* _Short problem_: Decide whether each statement agrees with the scholarship article below, answering yes or no and quoting the deciding words of the article. 1. Each scholarship pays for an internship in Belize lasting three to six months. 2. Mackintosh is scheduled to leave for Belize in June. 3. Robinson learned of her award through a phone call.
# Extracted text start
VIU announces 2016 QEII Scholars

Stephanie Govier burst into tears of joy and immediately called her mom. Kala Mackintosh still can’t sleep because of the excitement, and Haley Robinson recognized right away that she was just given a “once in a lifetime opportunity.”

All three Vancouver Island University (VIU) senior undergraduates are recipients of VIU’s Building Resilience in Coastal Communities, Queen Elizabeth II Diamond Jubilee Scholarships (QES). Each scholarship provides funds to cover travel, tuition and living expenses for a three to six month internship in Belize, Central America.

They, along with 11 other VIU scholars and visiting scholars from Belize, were officially recognized at a ceremony held on the Nanaimo campus, Feb. 4.

After it was over the students were all smiles as they accepted hugs and high fives from VIU professors and administrators. Mackintosh enjoyed the event, but also knew the next day she would be getting right back to work preparing for the adventure to come. She’s scheduled to leave for Belize in May.

“When I heard I was selected I understood right away what a huge learning opportunity it was. When we go to Belize, we know there won’t be somebody there telling us what to do. We’re expected to be leaders of our own projects so it’s a bit intimidating. But I know I was picked for a reason, and I’m ready,” said Mackintosh.

Once they heard the good news they were instructed to start reviewing articles, looking over the research that’s been done in Belize and to learn about the culture and people. They were even provided an introductory handbook on how to survive in Belize. For Robinson, spending the last four years studying about geography and the environment all comes down to this.

“I was told I was awarded the scholarship in an email and I was too excited to finish reading it,” said Robinson.

“This is the best way I can imagine to complete my undergrad. It combines all my past experiences and will require all the skills I have to be successful. I can’t wait to get over there.”

The Feb. 4 event represents the first round of scholarship announcements. Over the next two years a total of 31 QES scholarships will be awarded to VIU and Belizean scholars who have demonstrated a strong commitment to research or studies that foster sustainable economic activity.

President of the Parksville-Qualicum Foundation, Wendy Carmichael, and Director of the Nanaimo Foundation, George Hanson, were on hand to congratulate the scholars. The two organizations made a significant financial contribution to the Building Resilience in Coastal Communities project. K’omoks First Nation, VIU’s World Leisure Centre of Excellence, and the National Association of Village Councils in Belize also partnered with VIU to bring this project to life. Their combined participation highlights the many levels of community engagement that the project has inspired.

VIU Education Abroad programs manager, Jennifer Sills, hosted the event. She says the challenges that face coastal communities across Vancouver Island and throughout Belize are similar yet deeply complex and mired in regional politics, histories, and the tricky business of balancing environmental sustainability and human rights with economic development.
# Extracted text end
# Source excerpt start
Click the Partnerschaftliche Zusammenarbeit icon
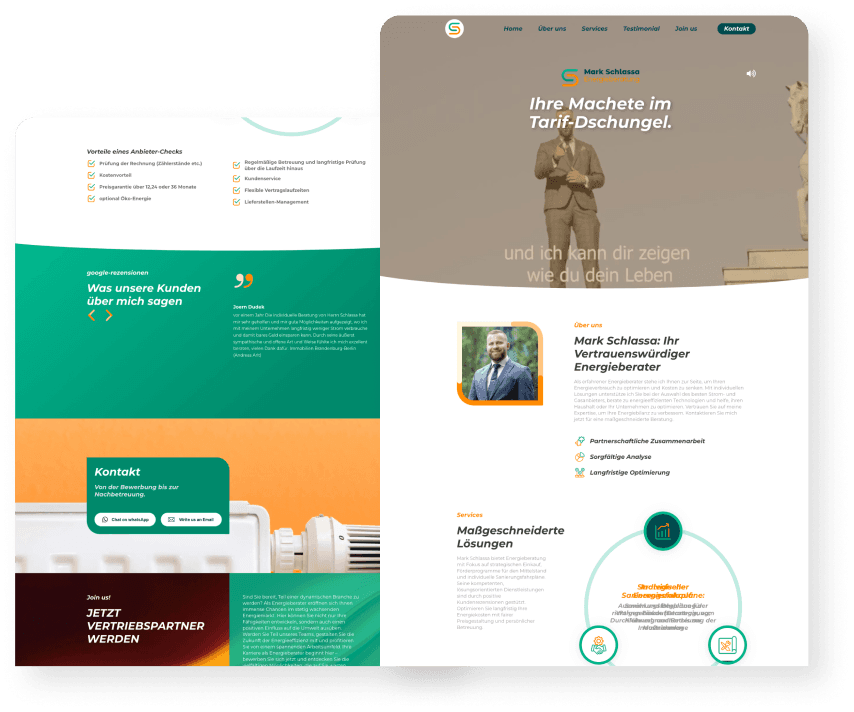The width and height of the screenshot is (854, 712). [x=580, y=441]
# Source excerpt end
* _Answer for this exercise_:
1. Yes: "a three to six month internship in Belize, Central America"
2. No: "She’s scheduled to leave for Belize in May."
3. No: "I was told I was awarded the scholarship in an email"